JE SUIS VENU TE DIRE…

"She’s inside me." Poupée narcotique, la pommette collée à une citrouille, Renee la pestiférée devient la muse ingénue de Jonathan. Les rôles ont permuté, le ver est resté. Les syncopes et les frissons nauséeux éclaboussent la pellicule jusqu’à la calciner. Aspiré par une spirale de gorgones affligées, Tarnation s’engouffre dans la contemplation de ces tendons vulnérables dont on laboure et sectionne froidement les extrémités. Cette parade du délabrement, Jonathan Caouette en fait l’œuvre de sa vie. Un royaume polymorphe, où les larsens et les brimades impriment au montage un esthétisme rugueux, exubérant et frénétique. Thérapie familiale enfiévrée par l’urgence, le journal du damné voit poindre l’espoir d’une renaissance. Les chroniques potaches tutoient les effluves de Blue Velvet, les reflets cadavériques se mêlent à la tragédie chancelante. Ensemble, ils habillent et déshabillent la mythologie Caouette, l’ascendance maudite et les icônes scarifiées. La source romanesque semble inépuisable tant l’acteur cloné à l’infini se livre nu et frémissant, le corps rompu et la gorge nouée. Jonathan se donne en spectacle, chante, pleure, accuse, rêve d’apesanteur, imprime des anges nucléaires sur la neige. La biographie est happée par la fiction, le mélodrame se repaît du fait divers. La raison s’effondre, les voix s’éteignent et Renee entrevoit déjà la lumière: "Be cheerful. Strive to be happy". La tornade évanouie, les mains moites caressent encore les plaies béantes d'hier: "With all its sham, drudgery and broken dreams, it is still a beautiful world".

par Danielle Chou

En savoir plus

Gus Van Sant et John Cameron Mitchell (acteur et réalisateur de Hedwig and the Angry Inch) découvrent avec enthousiasme un premier montage de Tarnation et poussent Jonathan Caouette à présenter son film au Festival de Sundance.

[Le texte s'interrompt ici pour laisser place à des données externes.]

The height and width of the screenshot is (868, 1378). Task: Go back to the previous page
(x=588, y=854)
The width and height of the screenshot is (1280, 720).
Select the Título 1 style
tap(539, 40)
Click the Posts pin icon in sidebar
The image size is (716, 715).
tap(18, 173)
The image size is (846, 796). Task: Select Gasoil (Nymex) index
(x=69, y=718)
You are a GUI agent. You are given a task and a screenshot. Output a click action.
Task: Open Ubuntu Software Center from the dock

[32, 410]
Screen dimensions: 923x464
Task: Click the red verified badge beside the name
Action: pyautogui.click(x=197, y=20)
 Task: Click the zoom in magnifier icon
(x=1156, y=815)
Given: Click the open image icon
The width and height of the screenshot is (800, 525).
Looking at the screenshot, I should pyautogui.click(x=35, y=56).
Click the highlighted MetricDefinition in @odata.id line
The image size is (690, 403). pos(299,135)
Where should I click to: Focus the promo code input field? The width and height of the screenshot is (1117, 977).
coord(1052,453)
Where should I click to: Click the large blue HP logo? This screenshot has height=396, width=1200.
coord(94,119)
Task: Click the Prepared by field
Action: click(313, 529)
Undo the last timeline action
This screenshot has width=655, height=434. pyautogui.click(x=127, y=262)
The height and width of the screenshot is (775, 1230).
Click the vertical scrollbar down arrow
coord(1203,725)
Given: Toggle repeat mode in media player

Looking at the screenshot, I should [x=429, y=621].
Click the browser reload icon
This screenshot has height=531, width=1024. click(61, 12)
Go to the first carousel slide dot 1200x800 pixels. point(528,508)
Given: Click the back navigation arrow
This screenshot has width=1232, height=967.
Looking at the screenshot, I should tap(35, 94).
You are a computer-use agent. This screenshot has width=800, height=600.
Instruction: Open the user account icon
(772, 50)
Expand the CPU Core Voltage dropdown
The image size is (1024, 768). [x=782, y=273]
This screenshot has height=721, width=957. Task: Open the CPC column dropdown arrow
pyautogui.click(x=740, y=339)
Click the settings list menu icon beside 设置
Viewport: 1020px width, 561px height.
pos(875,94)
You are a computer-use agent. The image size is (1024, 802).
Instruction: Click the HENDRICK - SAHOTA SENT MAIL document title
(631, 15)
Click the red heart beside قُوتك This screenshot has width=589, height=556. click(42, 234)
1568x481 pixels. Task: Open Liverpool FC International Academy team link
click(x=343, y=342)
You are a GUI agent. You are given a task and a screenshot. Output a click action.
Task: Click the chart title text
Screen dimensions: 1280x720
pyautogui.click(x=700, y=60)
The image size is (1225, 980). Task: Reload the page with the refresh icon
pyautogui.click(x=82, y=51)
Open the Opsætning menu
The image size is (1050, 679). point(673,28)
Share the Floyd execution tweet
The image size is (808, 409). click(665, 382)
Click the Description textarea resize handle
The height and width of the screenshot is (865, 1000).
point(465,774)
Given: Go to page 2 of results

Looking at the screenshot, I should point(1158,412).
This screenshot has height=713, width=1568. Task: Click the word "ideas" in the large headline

Van Sant produit l’auto-fiction, Mitchell épaule au montage le jeune réalisateur. L’affaire est bouclée en trois semaines. Avec un budget de 218.32 dollars, Tarnation a vu le jour grâce à Apple "iMovie", un programme gratuit fourni par Macintosh.

La séquence où Jonathan (âgé de onze ans, maquillé, un bandana sur le front) interprète une femme battue, est inspirée de For Coloured Girls Who Have Committed Suicide / When The Rainbow Is Enuf, pièce féministe des années soixante-dix de Ntozake Shange. Parmi les influences revendiquées de Tarnation, Caouette cite Cinema Paradisio de Giuseppe Tornatore et Dancer in the Dark de Lars Von Trier.